Welcome to Past and Piety. This substack is designed to be my own public commonplace notebook. At times you will see excerpts from my reading or miscellanies notes from research. At other times, you will find full length essays on topics pertinent to my subject interest.
I will attempt to stay within my wheelhouse of specialty, but I must admit I have a knack for taking large departures from my area of study and exploring other topics. Just to queue you up for what to expect, I’m following four major areas of inquiry in early modern history.
First, I am revising my dissertation for publication, and you should always expect me to continue to pursue studies on Jonathan Edwards. My dissertation focused on Edwards’ exegesis of the Epistle to the Hebrews. The trajectory of my future research on Edwards is going to take me deeper into his philosophical theology and especially into the area of his view on the Decree, sin, and the will. As such, Reformed Orthodoxy before Edwards and New England Theology after Edwards is of significance in this research. You’ll see much on both over time.
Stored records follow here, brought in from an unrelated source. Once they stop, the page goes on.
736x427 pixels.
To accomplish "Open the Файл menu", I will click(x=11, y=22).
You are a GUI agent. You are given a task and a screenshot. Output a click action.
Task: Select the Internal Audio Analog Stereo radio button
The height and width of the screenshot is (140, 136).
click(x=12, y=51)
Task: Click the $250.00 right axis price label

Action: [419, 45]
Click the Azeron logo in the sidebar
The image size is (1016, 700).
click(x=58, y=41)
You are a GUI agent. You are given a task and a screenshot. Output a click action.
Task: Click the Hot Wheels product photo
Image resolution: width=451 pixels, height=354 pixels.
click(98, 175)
Second, New England missions and native contact is of interest to me, and I am particularly looking at the life of the minister and missionary Joseph Fish, who pastored the 2nd Congregational Church in Stonington. During his pastorate he ministered to the Narragansett and Pequot Indians. He also corresponded with a number of New England notables, including: Sarah Osborn, Samson Occom, Eleazar Wheelock, Samuel Sewell, and John Erskine (trans-Atlantic correspondent). Fish also became ensconced into a heated publication war with early Baptist leader Isaac Backus.
Third, the Salem witch crisis and the longer history of maleficium and witch-hunts has been of interest to me. My focus in this study is on the convergence of science with superstition and ministerial responses to the phenomenon of disenchantment and their seeming obsession with diabolical forms of magic. Though ministers and magic are treated in various ways as a feature in other studies, no study that I am aware of has focused its argument and research around the witch-hunters of New England and the longer history of ministerial involvement as witch-hunters and as students and experts of magical and diabolical studies.
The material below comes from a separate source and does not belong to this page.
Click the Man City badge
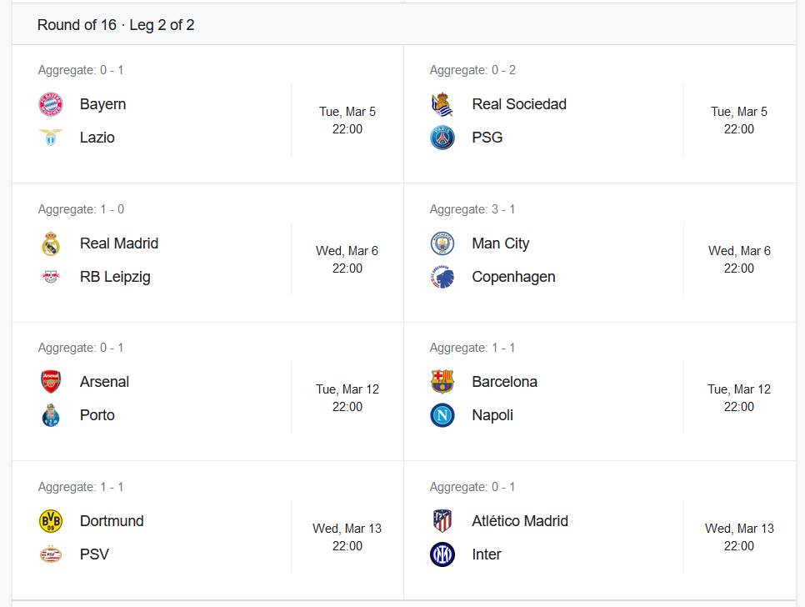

Finally, as someone concerned with the story of American intellectual history, you’ll discover that I am also interested in the life of William James. I believe that he is an important figure in following Edwards in America’s intellectual journey. The continuum between the philosopher and theologian Jonathan Edwards to the philosopher and psychologist William James is an important pattern to perceive. The central role that psychology and therapy has taken on as a secular substitute to piety and penance is a fascinating trope in more recent history.